Thursday, December 31, 2009

Hope abides

At the end of an awful decade, one so marred by the dismal, disgraceful, and destructive Bush presidency that its stain will not be removed in our lifetime, we entered into 2009 with a spirit of hope. Americans had just elected an African American to the Presidency -- a bold departure from our past that was broader even than the gulf between the previous President's incoherent faux-cowboy belligerence and the soaring rhetoric and highmindedness of Barack Obama. Though we entered upon this last year of the decade of naught with two failed wars still in progress, with a rapidly collapsing economic system, and with the mountain of debt left by the GOP Congress and Mr Bush, nonetheless some of us also felt a deep and reassuring hopefulness -- a sense that we were finally heading in the right direction, that our highest aspirations might finally begin to be met. With such hope and such aspirations came expectations that have not been met.
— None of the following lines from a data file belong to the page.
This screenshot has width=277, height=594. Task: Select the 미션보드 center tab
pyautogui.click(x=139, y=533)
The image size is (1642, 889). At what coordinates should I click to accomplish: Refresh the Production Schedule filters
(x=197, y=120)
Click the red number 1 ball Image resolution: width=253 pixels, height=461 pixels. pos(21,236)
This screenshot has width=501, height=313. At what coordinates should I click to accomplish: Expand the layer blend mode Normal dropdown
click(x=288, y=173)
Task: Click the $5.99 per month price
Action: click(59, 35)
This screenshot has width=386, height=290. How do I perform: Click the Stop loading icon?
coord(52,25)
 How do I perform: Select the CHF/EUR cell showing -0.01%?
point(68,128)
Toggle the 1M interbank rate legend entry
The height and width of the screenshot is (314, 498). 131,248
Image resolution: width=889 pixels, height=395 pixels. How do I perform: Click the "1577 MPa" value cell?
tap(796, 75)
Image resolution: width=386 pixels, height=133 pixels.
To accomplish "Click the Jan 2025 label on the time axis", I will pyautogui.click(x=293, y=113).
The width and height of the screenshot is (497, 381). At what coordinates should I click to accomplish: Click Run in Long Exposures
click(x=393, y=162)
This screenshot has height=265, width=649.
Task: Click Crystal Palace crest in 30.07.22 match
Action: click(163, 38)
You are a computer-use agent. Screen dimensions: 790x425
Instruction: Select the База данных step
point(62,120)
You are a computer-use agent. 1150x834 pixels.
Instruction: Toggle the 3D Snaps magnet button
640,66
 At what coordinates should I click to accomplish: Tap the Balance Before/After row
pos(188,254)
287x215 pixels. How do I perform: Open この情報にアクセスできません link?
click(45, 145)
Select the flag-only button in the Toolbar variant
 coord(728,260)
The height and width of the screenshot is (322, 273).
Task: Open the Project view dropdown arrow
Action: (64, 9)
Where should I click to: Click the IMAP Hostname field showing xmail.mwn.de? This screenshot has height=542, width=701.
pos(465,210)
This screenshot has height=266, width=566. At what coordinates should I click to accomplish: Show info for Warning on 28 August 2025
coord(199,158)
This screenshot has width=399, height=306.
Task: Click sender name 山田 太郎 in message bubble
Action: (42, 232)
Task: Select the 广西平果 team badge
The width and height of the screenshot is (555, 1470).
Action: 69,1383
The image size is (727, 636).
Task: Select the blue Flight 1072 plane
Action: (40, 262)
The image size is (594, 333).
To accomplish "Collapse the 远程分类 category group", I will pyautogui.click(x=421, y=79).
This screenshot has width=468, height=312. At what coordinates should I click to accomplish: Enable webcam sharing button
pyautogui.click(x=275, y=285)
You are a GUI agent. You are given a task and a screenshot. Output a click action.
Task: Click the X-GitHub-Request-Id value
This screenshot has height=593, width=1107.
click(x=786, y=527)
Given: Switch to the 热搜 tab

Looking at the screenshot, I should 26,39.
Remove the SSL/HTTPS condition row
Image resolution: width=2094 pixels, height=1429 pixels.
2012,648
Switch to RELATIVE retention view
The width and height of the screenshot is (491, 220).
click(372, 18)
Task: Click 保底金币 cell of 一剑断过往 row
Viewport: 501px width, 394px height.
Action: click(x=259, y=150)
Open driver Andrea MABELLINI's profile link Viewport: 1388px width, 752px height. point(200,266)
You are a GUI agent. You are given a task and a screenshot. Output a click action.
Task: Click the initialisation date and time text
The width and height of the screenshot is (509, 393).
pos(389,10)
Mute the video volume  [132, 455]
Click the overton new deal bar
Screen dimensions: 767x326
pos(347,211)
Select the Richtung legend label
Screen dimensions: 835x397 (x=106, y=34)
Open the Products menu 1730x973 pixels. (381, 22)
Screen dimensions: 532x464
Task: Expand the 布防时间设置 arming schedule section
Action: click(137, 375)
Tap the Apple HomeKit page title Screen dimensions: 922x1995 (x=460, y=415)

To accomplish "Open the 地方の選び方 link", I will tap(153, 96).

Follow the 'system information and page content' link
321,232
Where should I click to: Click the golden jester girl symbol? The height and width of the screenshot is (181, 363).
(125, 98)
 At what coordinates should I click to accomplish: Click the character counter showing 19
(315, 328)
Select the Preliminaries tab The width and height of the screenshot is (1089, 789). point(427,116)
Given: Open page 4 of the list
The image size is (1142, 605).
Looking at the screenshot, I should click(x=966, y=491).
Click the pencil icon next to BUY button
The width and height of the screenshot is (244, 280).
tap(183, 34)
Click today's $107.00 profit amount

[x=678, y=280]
This last year has been disappointing. We are more deeply engaged in Iraq and Afghanistan than I had hoped. The health care reform bills have fallen short of my expectations. The economic program has been too timid -- too much of a trickle-down Republican model, and too little has been done to help the unemployed and those in real difficulty in these hard times. Watching the Democrats in Congress take their lead from blue dogs, "moderate" Republicans, and Joe Lieberman, has been profoundly disheartening.

Yet, even on the darkest days, hope abides. It is a hope that I cannot explain or defend, but at its center is the belief that a nation that could elect Barack Obama is a nation that can come to understand the righteousness and wisdom of the progressive agenda, and to support that agenda so that Congress and this President can bring its benefits to our children and the generations of Americans who will inherit the America we leave behind when we go.

Wishing you all a happy new year. May all your highest aspirations be realized in the year to come.

Neil

Thursday, December 24, 2009

Progress: The Best Gift

Progress is slow, and has many enemies. They fear the cost; they see only the sacrifice and worry that something important is being overlooked. And so they wait and suffer for the waiting: the poor, the uninsured, the unemployed, the huddled masses yearning to breathe free. The dream that is America - a dream of equality and human dignity expressed in the words of our Declaration of Independence but has taken two centuries and more to even approach realization. How far we still are from realizing that dream for all of us, for the least of us.

And yet, there are days when you can feel the progress, and sense the dream in motion, like a moving river or the shifting plates of the Earth herself. It may be naive, but I believe in progress. I believe in that dream. This is the Christmas spirit flickering brightly in the heart of a nation born to be a light unto the world.

Merry Christmas to all of you.

Tuesday, December 22, 2009

KMSR RIP


A good friend sends sad news. The Boy Scout Council that received a generous gift of land in the 60's for the purpose of camping and outdoor activities, has decided to close the camp and sell the land. More about this later; I have no time now to do more than provide the link to this appalling and deeply shameful act.

Conservation is a fundamental value in Scouting, and what this news amounts to is a gross failure of stewardship -- a disgraceful failure to conserve the benefits of a generous gift so that it might be enjoyed for the ages. In just 40 years, the incompetents in charge of the Council have managed to screw it up so badly that the lands we loved are now on the auction block. They can claim to be doing this as a service to the boys, and in making such a claim they confess their own culpable dishonesty and reckless destructiveness.

When the camp is no more, and the lands have been put to other uses, who will know the true cost? Those of us who slept soundly on summer nights under canvas tents beneath familiar Hemlock trees, and who tread the trails from one end of the camp to the other a thousand times, will have our memories. Little did we know how lucky we were, nor appreciate how vulnerable such things are in a world where even Scouters fail to conserve.